**REQUIRED ACTION:**
With pictures excluded, retype exactly every line from the one containing "You are a GUI" to the end of the records below.

####################

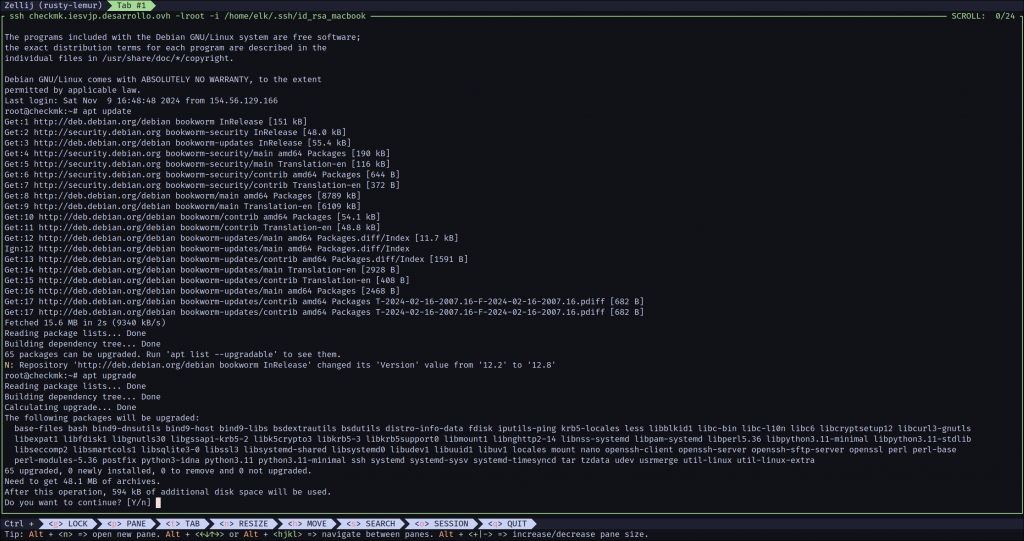Screen dimensions: 1024x541
Task: Open SESSION mode in the status bar
Action: point(442,523)
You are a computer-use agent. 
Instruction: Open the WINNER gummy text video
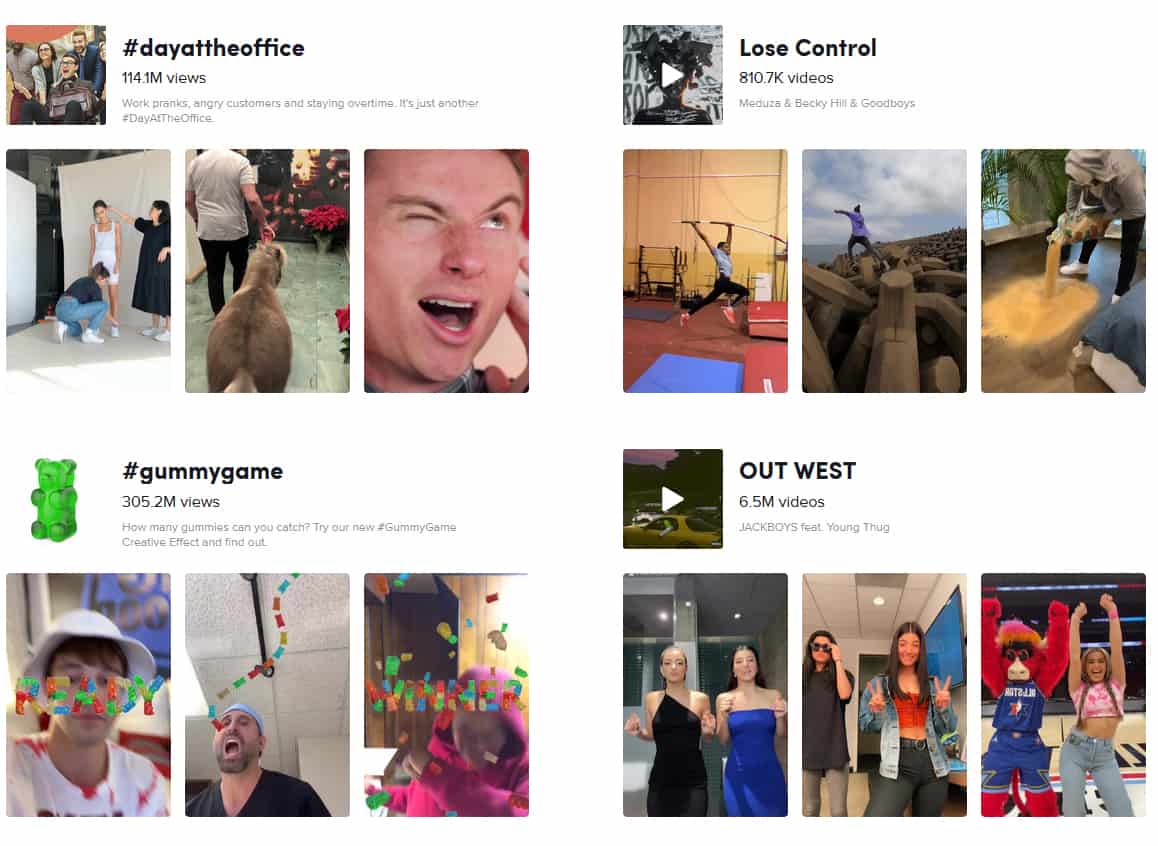pyautogui.click(x=446, y=695)
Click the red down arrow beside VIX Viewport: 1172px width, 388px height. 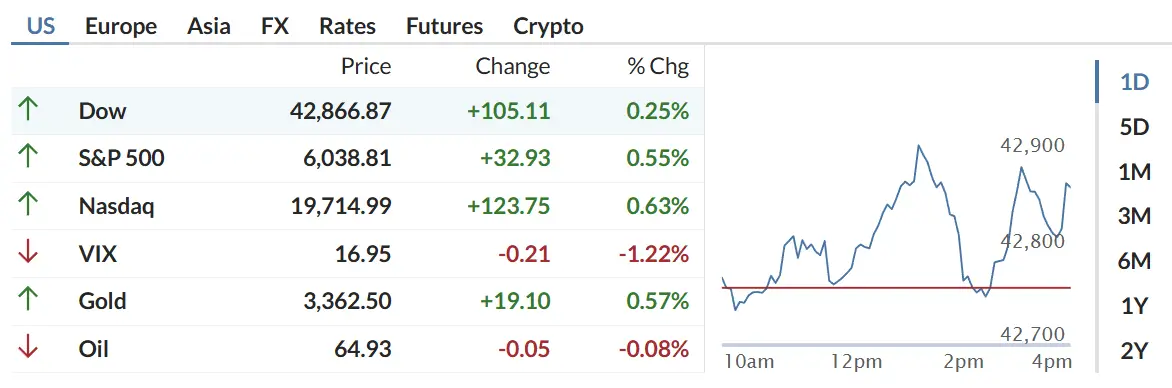(28, 253)
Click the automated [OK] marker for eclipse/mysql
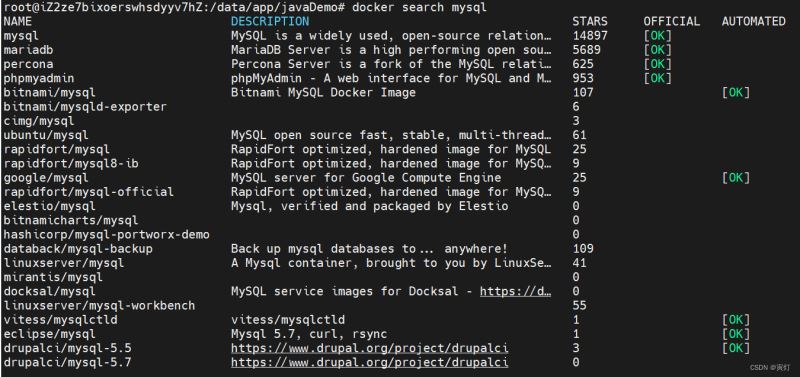 tap(736, 334)
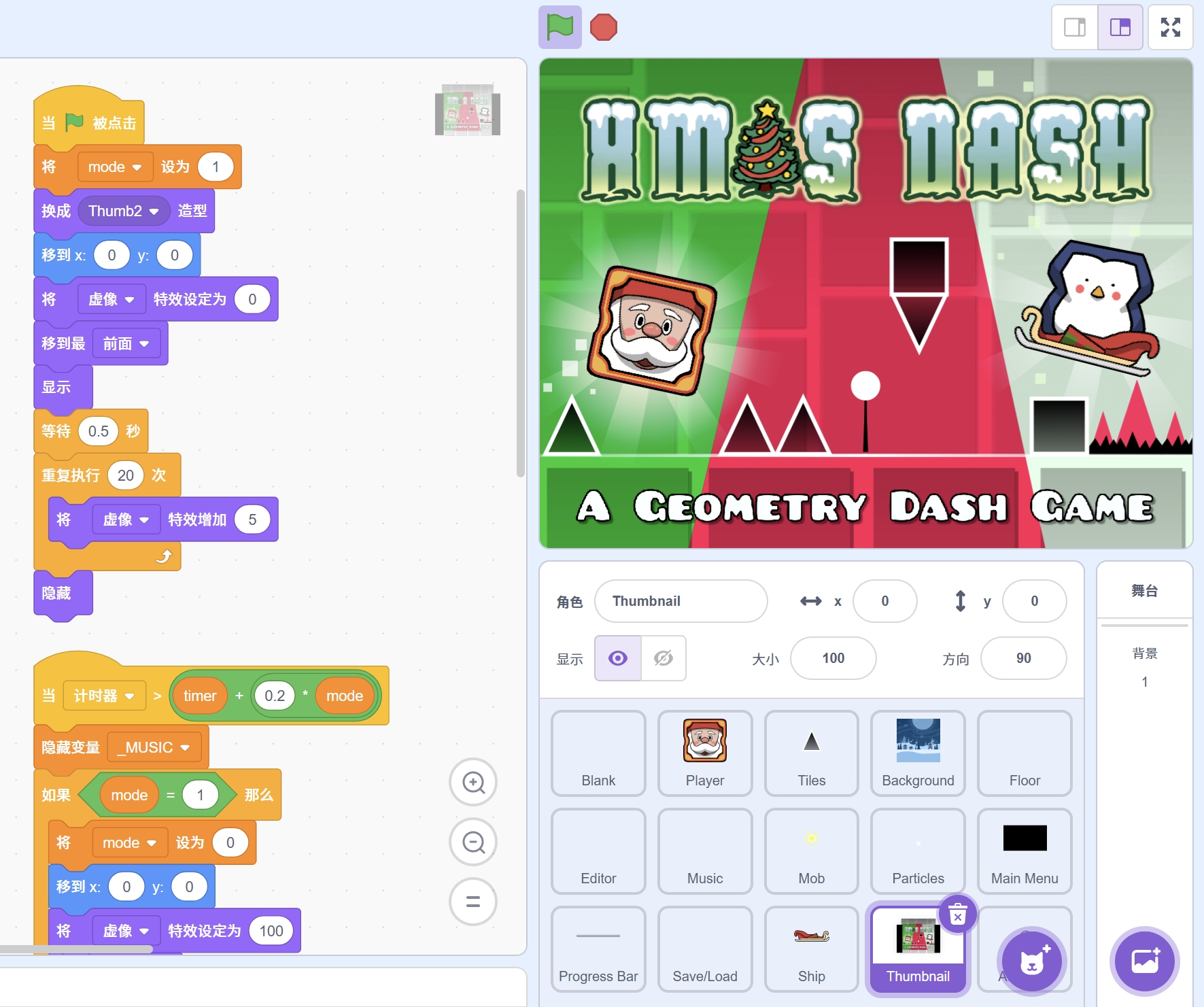Switch to large stage layout

pyautogui.click(x=1120, y=27)
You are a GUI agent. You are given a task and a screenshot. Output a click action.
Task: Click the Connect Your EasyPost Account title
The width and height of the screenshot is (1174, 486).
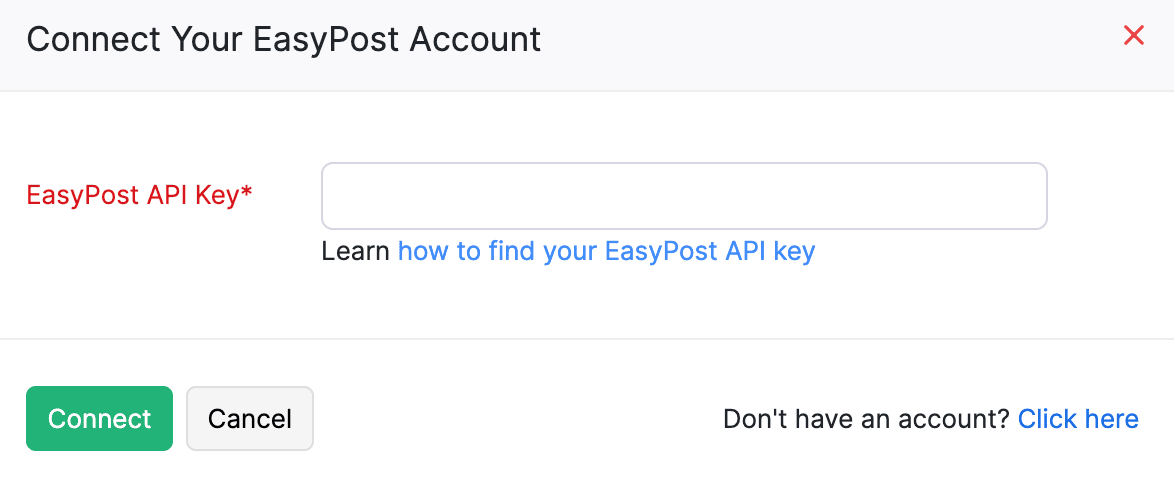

####################

**FINISHED TASK:**
You are a GUI agent. You are given a task and a screenshot. Output a click action.
Task: Click the Connect Your EasyPost Account title
The width and height of the screenshot is (1174, 486).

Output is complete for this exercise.